Fran – Page 2 – Flower in the Rain

School Days

Aged 10, 1976
I am embarrassed by the intimacy and open friendship that he offers. I curl up inside, withdrawing emotionally because his honesty and innocence make me uncomfortable. I want to be kind and gentle towards him but it’s easier to be guarded; I don’t want to confront this conflict of feelings. His disability frightens and confuses me. His difference makes me feel scared and uncertain. His need of me is embarrassing. And yet, I want to relate to him and care for him.

He is the first disabled child I have ever met. I am 10 years old. I decide that this situation and the complex emotions it elicits are ones I want to avoid for the rest of my life. I don’t want to have to feel things for him or about him. I don’t want to meet him again. I don’t understand him or me. And yet I remember his name: Luke

At around the same time, I’m embroiled in a similar inner conflict in a mobile classroom in my primary school. I don’t know what makes this classmate different. No one talks about it and the word ‘remedial’ is not one I really understand. He is one of us and yet set apart. I like him and feel drawn to include him in my life but I do not understand him or ‘feel’ like his friend.

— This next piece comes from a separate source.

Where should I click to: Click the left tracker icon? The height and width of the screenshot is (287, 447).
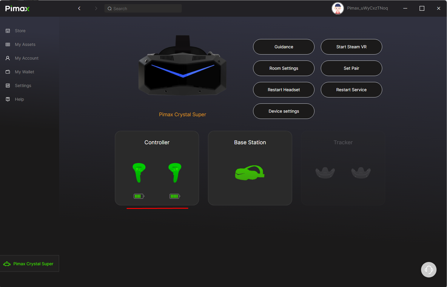(325, 173)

Then the playing field changes. Someone starts to call him a name, ‘egg and chip face’. Not overly cruel but unkind and unnecessary. He becomes more isolated and separate as others pick up on this insult. I know he needs me to stick up for him and yet I’m frightened to go against the crowd. We’re all urged to use this nickname, but I know I don’t want to.

My stomach churns and I want to go to the safety of my home. I’m already ridiculed for my ‘puppy fat’ and confused by the different kind of attention my developing body is bringing. How can I join sides with a lad who is less able to fight off the taunts than me? To be seen as a friend and defender of this boy would surely weaken my position in the battles I encounter at school.

My decision is made. I cannot join the cruelty. I’m not as outspoken as I could have been and my defence of him is subtle; I quietly let him know that I am on his side and I choose to sit next to him in the classroom.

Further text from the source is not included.